--- Source document ---
Well, it probably wasn’t quite that bad – or at least not that fatal. However, thanks to those brave souls who laid the groundwork, viral marketing is one of the hottest advertising trends on the web. The problem is, many people – senior executives included – still aren't sure what it means or how it works.

Viral Marketing in a Nutshell

Viral marketing is an evolutionary step up from word-of-mouth or grassroots marketing. These two traditional forms depended on a positive marketing message about a company or brand being passed around communities by influential people. To have a message go viral, however, you need more scale and speed than you can get from having people physically traveling to different locations while carrying the message.

This is why traditional marketing tries to put messages in as many places as possible – on the sides of buildings, billboards, TV, radio and so on – because you can’t count on word-of-mouth advertising to cover the distance you need your message to go.

Enter the internet, which has basically served to shrink the conceptual distance between places and people. Social media platforms have made that distance even less significant. All of these online personal networks provide an opportunity for the right content to spread rapidly across the people hooked into social media and the web. In a nutshell, this is what viral marketing is all about – leveraging social media to spread a marketing message.

How Viral Marketing Works

Businesses want to know how viral marketing works. The truth is that it often doesn’t work. Worse yet, when one approach pays off, it often gets copied so many times that it never works as successfully again. Throwing questions of success aside, however, the actual mechanics are pretty consistent.

There are three main pieces to a viral marketing campaign:

  • The message: In order to be shared, a marketing message has to be wrapped up in interesting content. One of the more common approaches is to create a humorous video in which the brand or product makes an appearance, but entertainment dominates. An excellent example is the John West Salmon commercial, where a man fights a bear to get a salmon. This was a successful viral campaign that expanded brand awareness and reversed the company's declining market share. Other viral marketing content has taken the form of music, articles, games, and so on.
  • The messengers: Kicking off the sharing to get a marketing campaign off the ground is probably the trickiest part of the whole operation. Do you ask employees to spread a work message to their personal networks? Do you recruit hired guns, celebrities or A-list bloggers? Getting the right messengers and gaining exposure is where most viral marketing campaigns fizzle out. Getting 100 shares or views by leveraging personal networks is easy. Getting to 10,000 or 100,000 or 1 million is not. Like money, the first million is the hardest. At some point, the marketer has to hope that the message is good enough for the social media magic to do the job, which brings us to the final component of a successful viral marketing campaign.
  • The environment: Sometimes, there is just no explanation for why one piece of good content disappears and an inferior piece of content goes viral. In these cases, the scapegoat is always timing. You can have the right message and the right messengers and still lose if it’s not the right environment for you message to go viral. This is why viral marketing can be so frustrating – the upside potential is huge, but success can be seemingly random.

The Takeaway

Nike, Volkswagen, Old Spice, Reebok, Ray-Ban and Ikea have all had successful viral campaigns, but they’ve also had their share of not-so-successful ones. Viral marketing can be as powerful as the buzz suggests, but the relationship between effort and reward is not always proportional. With traditional advertising, putting your message more places will generally provide a predictable increase in conversions. With viral marketing, you put your message in a few key places and hope it takes off. For this reason, no advertising campaign is purely viral or traditional. Most modern marketing campaigns craft a message that works with both techniques rather than putting a big bet on one or the other. If nothing else, this focus on making viral ads that are compatible with online sharing has made traditional ads more edgy and interesting.

--- Provided data ---

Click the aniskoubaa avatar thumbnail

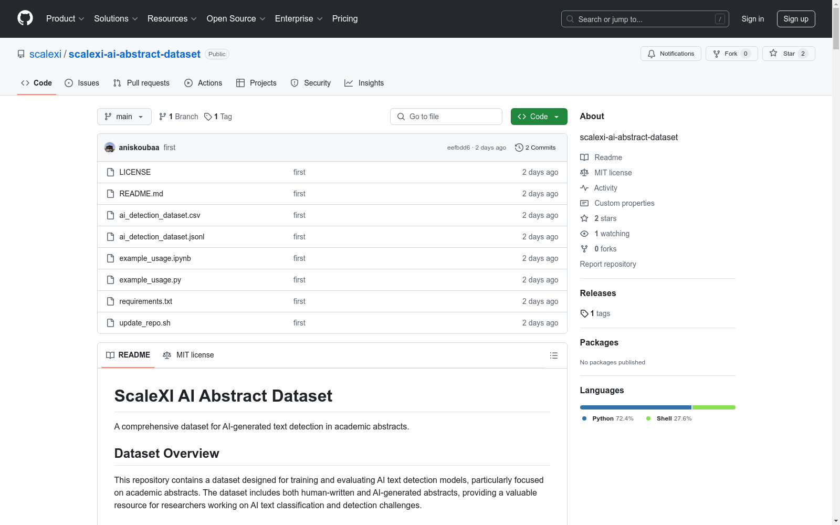click(110, 148)
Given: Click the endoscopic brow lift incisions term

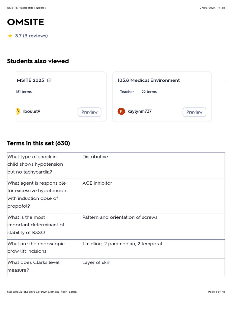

--- Tasks ---
1/ Translate this sentence from the viral marketing article into Spanish: "Viral marketing is an evolutionary step up from word-of-mouth or grassroots marketing."
2/ Answer these questions from the viral marketing article:
(a) In the John West Salmon commercial, what does a man fight to get a salmon?
(b) What has the internet basically served to shrink?
(c) What is always the scapegoat when good content disappears and inferior content goes viral?
Answer using only the viral marketing article.

--- Your responses ---
1/ El marketing viral es un paso evolutivo más allá del marketing de boca en boca o de base.

2/
(a) A bear.
(b) The conceptual distance between places and people.
(c) Timing.